The biggest news is the Jaindl Group’s announcement that it will be proceeding with construction on a 125,000-square-foot Class A office on Allentown’s riverfront before the end of the year.

Last week, the local developer told the Neighborhood Improvement Zone authority it would soon break ground on the first project on its long-planned Riverfront development.

Jaindl, one of the region’s largest land owners, has long had big plans for the riverfront, but redevelopment proved trickier than anticipated. It has put more than $18 million into getting the infrastructure set in the 26-acre site, which sits alongside the Leigh River.

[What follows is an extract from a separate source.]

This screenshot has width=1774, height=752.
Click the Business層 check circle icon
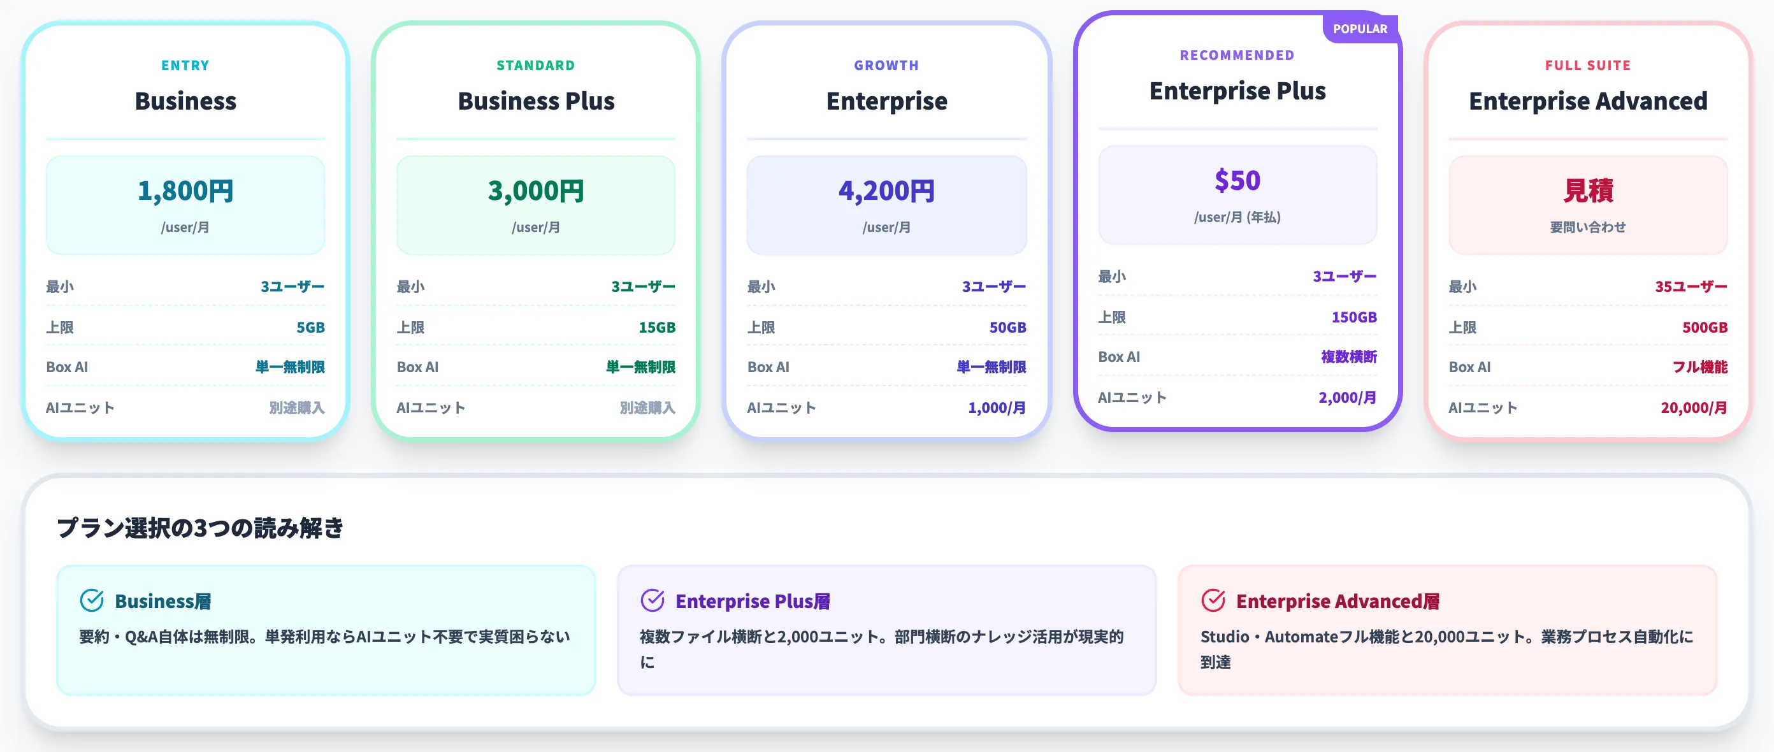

If Jaindl fully follows through with its current plans, it will put more than $425 million into the Waterfront development before it’s all said and done. That would bring 690,000 square feet of premium office space, 165,000 square feet of retail and more than 550 units of four-star multifamily to Allentown's 6th Ward.

Jaindl will have some help from the state of Pennsylvania. The entirety of the Waterfront is contained within Allentown's "Neighborhood Improvement Zone," which incentivizes developers to build within the city by offsetting the financial risk of doing so.

So far, only one group has taken advantage of this plan. City Center, another local developer, has put more than $700 million building modern offices, apartments and retail in the Hamilton District. These projects have been largely successful at lease-up, and the firm recently notched up another pair of wins.

In the past 10 days, the group has filled nearly 20,000 square feet at Five City Center, its newest four-star office. One of those firms to take space, Raymond James and Associates, consolidated three regional offices across the Lehigh Valley for city space.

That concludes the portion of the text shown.